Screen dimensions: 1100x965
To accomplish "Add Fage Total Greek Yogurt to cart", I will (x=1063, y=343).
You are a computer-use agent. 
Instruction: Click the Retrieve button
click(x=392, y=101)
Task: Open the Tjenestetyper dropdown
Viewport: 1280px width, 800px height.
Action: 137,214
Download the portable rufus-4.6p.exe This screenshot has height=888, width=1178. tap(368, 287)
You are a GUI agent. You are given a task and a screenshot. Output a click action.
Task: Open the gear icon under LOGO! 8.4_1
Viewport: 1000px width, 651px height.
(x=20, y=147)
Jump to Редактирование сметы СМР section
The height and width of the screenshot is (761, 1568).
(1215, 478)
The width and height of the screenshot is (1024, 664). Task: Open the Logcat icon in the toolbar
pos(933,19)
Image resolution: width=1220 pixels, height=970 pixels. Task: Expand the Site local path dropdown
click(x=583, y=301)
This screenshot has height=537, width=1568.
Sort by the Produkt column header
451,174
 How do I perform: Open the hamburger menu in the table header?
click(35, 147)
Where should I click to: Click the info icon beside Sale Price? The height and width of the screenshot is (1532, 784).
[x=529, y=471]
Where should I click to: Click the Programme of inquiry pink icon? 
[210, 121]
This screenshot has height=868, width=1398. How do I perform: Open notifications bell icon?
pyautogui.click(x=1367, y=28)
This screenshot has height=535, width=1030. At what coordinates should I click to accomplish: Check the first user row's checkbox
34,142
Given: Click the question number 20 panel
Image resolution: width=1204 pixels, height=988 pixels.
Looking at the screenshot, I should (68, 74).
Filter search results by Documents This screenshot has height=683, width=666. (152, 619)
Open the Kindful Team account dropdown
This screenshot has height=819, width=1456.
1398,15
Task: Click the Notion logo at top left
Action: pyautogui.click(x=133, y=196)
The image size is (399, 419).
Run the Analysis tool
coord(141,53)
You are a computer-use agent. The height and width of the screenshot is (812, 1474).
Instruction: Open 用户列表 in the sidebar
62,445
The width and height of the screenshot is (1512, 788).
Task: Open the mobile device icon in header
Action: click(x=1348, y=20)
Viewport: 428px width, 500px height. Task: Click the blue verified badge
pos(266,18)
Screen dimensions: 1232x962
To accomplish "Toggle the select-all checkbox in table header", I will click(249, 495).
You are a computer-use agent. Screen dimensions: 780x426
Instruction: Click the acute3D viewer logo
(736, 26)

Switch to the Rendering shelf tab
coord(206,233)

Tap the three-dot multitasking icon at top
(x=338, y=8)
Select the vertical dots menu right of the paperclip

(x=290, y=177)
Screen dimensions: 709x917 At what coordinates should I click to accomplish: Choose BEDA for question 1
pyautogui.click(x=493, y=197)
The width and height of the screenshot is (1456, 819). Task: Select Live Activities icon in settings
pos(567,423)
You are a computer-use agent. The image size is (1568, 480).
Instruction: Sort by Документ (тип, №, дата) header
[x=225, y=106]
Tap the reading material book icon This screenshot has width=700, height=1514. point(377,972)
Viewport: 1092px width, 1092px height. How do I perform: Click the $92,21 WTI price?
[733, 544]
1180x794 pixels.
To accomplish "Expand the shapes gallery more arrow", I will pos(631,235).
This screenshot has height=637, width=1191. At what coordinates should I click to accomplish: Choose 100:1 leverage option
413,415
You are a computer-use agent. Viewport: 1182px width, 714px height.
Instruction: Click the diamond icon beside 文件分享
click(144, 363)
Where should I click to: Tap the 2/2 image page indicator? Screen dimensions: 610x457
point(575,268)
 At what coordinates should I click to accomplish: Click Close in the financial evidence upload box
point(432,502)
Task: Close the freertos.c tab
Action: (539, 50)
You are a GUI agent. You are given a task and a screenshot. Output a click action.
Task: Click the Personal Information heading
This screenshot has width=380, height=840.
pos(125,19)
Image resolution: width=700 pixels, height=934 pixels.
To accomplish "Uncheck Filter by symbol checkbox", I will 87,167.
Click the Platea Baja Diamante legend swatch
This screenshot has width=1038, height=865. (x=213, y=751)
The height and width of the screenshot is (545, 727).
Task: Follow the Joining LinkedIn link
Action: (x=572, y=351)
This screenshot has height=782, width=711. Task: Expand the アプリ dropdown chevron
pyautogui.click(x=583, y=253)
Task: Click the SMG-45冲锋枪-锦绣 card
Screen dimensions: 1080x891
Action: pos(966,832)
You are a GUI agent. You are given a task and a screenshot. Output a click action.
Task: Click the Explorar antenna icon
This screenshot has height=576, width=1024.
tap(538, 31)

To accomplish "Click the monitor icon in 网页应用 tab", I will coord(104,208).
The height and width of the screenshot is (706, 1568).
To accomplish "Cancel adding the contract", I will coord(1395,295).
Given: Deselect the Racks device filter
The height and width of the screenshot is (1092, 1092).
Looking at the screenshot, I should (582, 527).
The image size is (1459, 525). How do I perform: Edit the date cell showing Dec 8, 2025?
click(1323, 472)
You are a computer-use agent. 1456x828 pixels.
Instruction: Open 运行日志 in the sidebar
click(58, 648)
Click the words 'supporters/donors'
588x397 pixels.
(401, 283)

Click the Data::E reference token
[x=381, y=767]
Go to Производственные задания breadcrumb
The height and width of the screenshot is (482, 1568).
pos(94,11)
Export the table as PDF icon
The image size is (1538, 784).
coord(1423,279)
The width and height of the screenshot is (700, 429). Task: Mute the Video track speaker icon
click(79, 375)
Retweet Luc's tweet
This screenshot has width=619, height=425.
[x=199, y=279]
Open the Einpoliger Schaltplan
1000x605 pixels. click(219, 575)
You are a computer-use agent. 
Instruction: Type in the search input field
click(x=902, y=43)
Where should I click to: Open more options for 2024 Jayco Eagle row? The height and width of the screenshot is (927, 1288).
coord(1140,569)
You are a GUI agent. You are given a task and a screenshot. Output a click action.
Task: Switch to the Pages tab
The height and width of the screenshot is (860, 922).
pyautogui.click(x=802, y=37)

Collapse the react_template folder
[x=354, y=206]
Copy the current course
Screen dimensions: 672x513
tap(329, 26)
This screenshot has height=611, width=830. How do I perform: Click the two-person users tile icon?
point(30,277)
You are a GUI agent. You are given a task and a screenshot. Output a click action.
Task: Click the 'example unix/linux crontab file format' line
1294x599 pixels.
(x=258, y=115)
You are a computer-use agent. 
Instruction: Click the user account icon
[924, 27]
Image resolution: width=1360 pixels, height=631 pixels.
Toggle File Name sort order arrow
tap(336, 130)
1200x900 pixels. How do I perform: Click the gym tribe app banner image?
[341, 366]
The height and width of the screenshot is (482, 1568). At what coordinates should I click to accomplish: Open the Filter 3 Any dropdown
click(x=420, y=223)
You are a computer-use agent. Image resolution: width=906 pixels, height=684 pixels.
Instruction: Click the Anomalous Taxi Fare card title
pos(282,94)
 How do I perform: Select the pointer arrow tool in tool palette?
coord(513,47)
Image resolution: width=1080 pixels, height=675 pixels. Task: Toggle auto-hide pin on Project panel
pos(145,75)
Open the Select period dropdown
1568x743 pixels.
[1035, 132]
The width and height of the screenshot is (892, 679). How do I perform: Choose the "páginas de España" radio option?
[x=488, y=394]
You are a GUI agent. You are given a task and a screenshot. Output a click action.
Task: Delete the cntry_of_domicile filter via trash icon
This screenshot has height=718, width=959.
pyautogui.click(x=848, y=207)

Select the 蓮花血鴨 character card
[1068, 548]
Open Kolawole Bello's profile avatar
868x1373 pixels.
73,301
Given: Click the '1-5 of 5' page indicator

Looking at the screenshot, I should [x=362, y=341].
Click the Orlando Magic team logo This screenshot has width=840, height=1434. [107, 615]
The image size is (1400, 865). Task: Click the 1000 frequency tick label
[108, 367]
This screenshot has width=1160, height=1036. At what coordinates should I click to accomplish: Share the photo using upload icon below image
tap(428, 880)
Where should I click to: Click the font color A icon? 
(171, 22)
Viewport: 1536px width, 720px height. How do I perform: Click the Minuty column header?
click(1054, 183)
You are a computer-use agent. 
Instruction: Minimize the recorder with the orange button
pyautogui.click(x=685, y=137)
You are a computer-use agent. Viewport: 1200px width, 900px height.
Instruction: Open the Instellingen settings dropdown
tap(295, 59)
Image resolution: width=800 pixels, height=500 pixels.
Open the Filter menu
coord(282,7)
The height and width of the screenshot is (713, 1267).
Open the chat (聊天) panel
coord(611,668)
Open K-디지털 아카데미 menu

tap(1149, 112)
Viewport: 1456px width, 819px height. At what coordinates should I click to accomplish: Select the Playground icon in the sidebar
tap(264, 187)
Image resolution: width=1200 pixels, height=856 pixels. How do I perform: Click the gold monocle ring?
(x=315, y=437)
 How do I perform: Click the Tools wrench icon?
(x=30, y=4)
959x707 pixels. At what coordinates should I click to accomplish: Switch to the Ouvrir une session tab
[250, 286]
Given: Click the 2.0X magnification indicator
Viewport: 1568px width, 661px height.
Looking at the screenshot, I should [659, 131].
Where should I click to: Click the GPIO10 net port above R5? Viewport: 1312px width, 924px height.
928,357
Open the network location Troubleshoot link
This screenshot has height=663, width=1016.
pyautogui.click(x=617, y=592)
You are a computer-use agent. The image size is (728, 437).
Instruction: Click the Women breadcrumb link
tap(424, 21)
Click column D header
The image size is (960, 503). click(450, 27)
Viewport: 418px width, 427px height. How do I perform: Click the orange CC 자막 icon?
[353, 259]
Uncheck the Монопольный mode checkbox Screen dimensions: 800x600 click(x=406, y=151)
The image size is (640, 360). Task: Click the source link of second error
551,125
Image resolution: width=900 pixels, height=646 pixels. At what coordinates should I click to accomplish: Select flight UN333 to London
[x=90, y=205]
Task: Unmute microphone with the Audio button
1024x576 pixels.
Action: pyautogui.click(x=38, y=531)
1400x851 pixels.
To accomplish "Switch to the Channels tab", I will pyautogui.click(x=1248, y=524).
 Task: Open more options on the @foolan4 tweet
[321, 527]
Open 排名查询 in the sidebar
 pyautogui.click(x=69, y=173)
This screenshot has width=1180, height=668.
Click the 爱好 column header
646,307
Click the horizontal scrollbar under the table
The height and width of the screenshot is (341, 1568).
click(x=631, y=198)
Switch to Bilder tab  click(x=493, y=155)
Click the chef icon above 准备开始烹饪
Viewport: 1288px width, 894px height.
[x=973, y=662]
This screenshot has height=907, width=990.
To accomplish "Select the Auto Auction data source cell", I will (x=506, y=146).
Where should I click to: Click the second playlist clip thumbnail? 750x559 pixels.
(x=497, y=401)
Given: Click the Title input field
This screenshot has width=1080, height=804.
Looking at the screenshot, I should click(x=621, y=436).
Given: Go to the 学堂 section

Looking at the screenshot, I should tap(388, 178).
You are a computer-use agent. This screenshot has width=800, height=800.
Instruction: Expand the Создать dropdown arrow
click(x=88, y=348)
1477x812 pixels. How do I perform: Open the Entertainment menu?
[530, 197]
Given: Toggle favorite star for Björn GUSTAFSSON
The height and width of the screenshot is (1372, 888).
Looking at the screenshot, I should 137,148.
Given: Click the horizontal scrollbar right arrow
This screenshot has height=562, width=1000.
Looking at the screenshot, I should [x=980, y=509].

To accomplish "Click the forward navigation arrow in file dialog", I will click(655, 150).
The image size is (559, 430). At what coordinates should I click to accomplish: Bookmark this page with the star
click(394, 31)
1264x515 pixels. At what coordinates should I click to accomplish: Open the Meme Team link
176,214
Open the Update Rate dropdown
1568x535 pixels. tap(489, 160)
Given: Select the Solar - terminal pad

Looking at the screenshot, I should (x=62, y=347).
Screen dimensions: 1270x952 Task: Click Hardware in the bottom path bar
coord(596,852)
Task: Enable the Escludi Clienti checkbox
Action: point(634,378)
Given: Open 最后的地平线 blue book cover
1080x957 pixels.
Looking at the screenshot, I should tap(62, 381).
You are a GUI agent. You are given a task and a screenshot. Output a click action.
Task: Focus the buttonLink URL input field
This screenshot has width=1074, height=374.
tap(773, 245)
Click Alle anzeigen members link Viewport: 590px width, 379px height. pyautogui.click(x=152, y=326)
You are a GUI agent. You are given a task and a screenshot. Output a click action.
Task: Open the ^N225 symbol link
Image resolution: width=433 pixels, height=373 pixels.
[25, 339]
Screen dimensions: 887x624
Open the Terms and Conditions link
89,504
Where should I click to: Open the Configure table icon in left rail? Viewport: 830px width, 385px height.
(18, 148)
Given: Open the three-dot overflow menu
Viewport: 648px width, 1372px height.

·····

Exercise objective. Rewrite the records from the start through the line containing "pos(933,19)", inclusive, changing "Viewport" to "Display area" and leaving everything else as is. Return only those lines.

Exercise solution.
Screen dimensions: 1100x965
To accomplish "Add Fage Total Greek Yogurt to cart", I will (x=1063, y=343).
You are a computer-use agent. 
Instruction: Click the Retrieve button
click(x=392, y=101)
Task: Open the Tjenestetyper dropdown
Display area: 1280px width, 800px height.
Action: 137,214
Download the portable rufus-4.6p.exe This screenshot has height=888, width=1178. tap(368, 287)
You are a GUI agent. You are given a task and a screenshot. Output a click action.
Task: Open the gear icon under LOGO! 8.4_1
Display area: 1000px width, 651px height.
(x=20, y=147)
Jump to Редактирование сметы СМР section
The height and width of the screenshot is (761, 1568).
(1215, 478)
The width and height of the screenshot is (1024, 664). Task: Open the Logcat icon in the toolbar
pos(933,19)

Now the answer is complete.